**WORK ORDER:**
The response must consist of the records below, copied exactly.

**DATA FOR THIS EXERCISE:**
....

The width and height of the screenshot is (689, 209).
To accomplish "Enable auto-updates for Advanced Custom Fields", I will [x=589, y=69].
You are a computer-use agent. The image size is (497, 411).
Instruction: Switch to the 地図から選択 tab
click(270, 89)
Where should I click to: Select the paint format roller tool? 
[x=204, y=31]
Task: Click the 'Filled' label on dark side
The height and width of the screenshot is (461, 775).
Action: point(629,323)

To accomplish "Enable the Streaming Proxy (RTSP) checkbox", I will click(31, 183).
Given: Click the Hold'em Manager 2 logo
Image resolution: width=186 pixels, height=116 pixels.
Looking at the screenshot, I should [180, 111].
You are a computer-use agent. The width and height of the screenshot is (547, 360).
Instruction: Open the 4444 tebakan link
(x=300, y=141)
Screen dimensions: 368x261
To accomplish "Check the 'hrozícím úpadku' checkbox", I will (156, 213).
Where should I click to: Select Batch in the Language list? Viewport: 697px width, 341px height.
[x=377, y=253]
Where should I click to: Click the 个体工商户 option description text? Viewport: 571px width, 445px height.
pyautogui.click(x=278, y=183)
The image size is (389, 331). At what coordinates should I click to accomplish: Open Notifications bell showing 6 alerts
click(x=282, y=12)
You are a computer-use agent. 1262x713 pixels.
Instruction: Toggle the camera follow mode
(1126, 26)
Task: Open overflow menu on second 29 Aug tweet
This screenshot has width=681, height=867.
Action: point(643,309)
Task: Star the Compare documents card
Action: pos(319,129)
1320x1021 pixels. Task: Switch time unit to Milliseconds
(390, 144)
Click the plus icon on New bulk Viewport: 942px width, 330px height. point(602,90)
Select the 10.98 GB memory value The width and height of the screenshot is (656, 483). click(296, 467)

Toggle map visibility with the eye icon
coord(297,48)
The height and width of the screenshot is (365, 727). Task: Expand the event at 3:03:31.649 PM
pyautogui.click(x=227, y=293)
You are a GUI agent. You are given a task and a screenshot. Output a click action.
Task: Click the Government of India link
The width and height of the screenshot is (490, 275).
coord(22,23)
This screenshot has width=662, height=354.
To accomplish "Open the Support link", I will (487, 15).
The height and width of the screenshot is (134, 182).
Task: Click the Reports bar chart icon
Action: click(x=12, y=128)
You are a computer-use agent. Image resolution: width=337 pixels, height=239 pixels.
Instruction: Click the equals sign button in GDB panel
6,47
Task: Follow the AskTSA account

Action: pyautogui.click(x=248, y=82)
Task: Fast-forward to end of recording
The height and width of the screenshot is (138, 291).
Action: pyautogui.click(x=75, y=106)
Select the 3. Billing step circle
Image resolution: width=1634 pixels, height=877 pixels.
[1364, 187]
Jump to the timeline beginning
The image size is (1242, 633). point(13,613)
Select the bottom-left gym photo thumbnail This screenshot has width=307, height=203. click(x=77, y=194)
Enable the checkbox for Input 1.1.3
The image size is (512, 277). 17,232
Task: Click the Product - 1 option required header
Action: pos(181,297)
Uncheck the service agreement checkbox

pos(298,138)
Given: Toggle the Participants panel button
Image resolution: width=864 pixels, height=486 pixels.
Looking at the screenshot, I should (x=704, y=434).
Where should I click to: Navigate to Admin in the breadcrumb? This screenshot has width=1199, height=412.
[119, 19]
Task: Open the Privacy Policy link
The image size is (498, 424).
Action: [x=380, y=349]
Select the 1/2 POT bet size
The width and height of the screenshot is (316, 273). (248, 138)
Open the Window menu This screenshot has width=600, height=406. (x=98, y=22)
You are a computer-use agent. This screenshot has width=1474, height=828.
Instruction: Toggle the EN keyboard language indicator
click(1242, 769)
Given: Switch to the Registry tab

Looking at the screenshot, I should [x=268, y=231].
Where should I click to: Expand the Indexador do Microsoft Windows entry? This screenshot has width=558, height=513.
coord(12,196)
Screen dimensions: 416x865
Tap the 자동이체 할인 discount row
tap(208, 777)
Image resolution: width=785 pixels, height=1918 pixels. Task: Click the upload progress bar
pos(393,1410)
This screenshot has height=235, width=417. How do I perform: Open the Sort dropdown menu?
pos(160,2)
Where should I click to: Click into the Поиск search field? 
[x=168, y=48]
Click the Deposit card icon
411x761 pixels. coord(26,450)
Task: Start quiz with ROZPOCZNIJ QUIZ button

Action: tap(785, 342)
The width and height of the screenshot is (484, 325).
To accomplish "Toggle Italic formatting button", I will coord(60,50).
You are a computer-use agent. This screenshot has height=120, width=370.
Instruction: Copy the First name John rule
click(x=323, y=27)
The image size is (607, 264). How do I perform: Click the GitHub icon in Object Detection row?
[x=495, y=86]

....

**EXPECTED OUTPUT:**
The width and height of the screenshot is (689, 209).
To accomplish "Enable auto-updates for Advanced Custom Fields", I will [x=589, y=69].
You are a computer-use agent. The image size is (497, 411).
Instruction: Switch to the 地図から選択 tab
click(270, 89)
Where should I click to: Select the paint format roller tool? 
[x=204, y=31]
Task: Click the 'Filled' label on dark side
The height and width of the screenshot is (461, 775).
Action: point(629,323)

To accomplish "Enable the Streaming Proxy (RTSP) checkbox", I will click(31, 183).
Given: Click the Hold'em Manager 2 logo
Image resolution: width=186 pixels, height=116 pixels.
Looking at the screenshot, I should [180, 111].
You are a computer-use agent. The width and height of the screenshot is (547, 360).
Instruction: Open the 4444 tebakan link
(x=300, y=141)
Screen dimensions: 368x261
To accomplish "Check the 'hrozícím úpadku' checkbox", I will (156, 213).
Where should I click to: Select Batch in the Language list? Viewport: 697px width, 341px height.
[x=377, y=253]
Where should I click to: Click the 个体工商户 option description text? Viewport: 571px width, 445px height.
pyautogui.click(x=278, y=183)
The image size is (389, 331). At what coordinates should I click to accomplish: Open Notifications bell showing 6 alerts
click(x=282, y=12)
You are a computer-use agent. 1262x713 pixels.
Instruction: Toggle the camera follow mode
(1126, 26)
Task: Open overflow menu on second 29 Aug tweet
This screenshot has width=681, height=867.
Action: point(643,309)
Task: Star the Compare documents card
Action: pos(319,129)
1320x1021 pixels. Task: Switch time unit to Milliseconds
(390, 144)
Click the plus icon on New bulk Viewport: 942px width, 330px height. point(602,90)
Select the 10.98 GB memory value The width and height of the screenshot is (656, 483). click(296, 467)

Toggle map visibility with the eye icon
coord(297,48)
The height and width of the screenshot is (365, 727). Task: Expand the event at 3:03:31.649 PM
pyautogui.click(x=227, y=293)
You are a GUI agent. You are given a task and a screenshot. Output a click action.
Task: Click the Government of India link
The width and height of the screenshot is (490, 275).
coord(22,23)
This screenshot has width=662, height=354.
To accomplish "Open the Support link", I will (487, 15).
The height and width of the screenshot is (134, 182).
Task: Click the Reports bar chart icon
Action: click(x=12, y=128)
You are a computer-use agent. Image resolution: width=337 pixels, height=239 pixels.
Instruction: Click the equals sign button in GDB panel
6,47
Task: Follow the AskTSA account

Action: pyautogui.click(x=248, y=82)
Task: Fast-forward to end of recording
The height and width of the screenshot is (138, 291).
Action: pyautogui.click(x=75, y=106)
Select the 3. Billing step circle
Image resolution: width=1634 pixels, height=877 pixels.
[1364, 187]
Jump to the timeline beginning
The image size is (1242, 633). point(13,613)
Select the bottom-left gym photo thumbnail This screenshot has width=307, height=203. click(x=77, y=194)
Enable the checkbox for Input 1.1.3
The image size is (512, 277). 17,232
Task: Click the Product - 1 option required header
Action: pos(181,297)
Uncheck the service agreement checkbox

pos(298,138)
Given: Toggle the Participants panel button
Image resolution: width=864 pixels, height=486 pixels.
Looking at the screenshot, I should (x=704, y=434).
Where should I click to: Navigate to Admin in the breadcrumb? This screenshot has width=1199, height=412.
[119, 19]
Task: Open the Privacy Policy link
The image size is (498, 424).
Action: [x=380, y=349]
Select the 1/2 POT bet size
The width and height of the screenshot is (316, 273). (248, 138)
Open the Window menu This screenshot has width=600, height=406. (x=98, y=22)
You are a computer-use agent. This screenshot has width=1474, height=828.
Instruction: Toggle the EN keyboard language indicator
click(1242, 769)
Given: Switch to the Registry tab

Looking at the screenshot, I should [x=268, y=231].
Where should I click to: Expand the Indexador do Microsoft Windows entry? This screenshot has width=558, height=513.
coord(12,196)
Screen dimensions: 416x865
Tap the 자동이체 할인 discount row
tap(208, 777)
Image resolution: width=785 pixels, height=1918 pixels. Task: Click the upload progress bar
pos(393,1410)
This screenshot has height=235, width=417. How do I perform: Open the Sort dropdown menu?
pos(160,2)
Where should I click to: Click into the Поиск search field? 
[x=168, y=48]
Click the Deposit card icon
411x761 pixels. coord(26,450)
Task: Start quiz with ROZPOCZNIJ QUIZ button

Action: tap(785, 342)
The width and height of the screenshot is (484, 325).
To accomplish "Toggle Italic formatting button", I will coord(60,50).
You are a computer-use agent. This screenshot has height=120, width=370.
Instruction: Copy the First name John rule
click(x=323, y=27)
The image size is (607, 264). How do I perform: Click the GitHub icon in Object Detection row?
[x=495, y=86]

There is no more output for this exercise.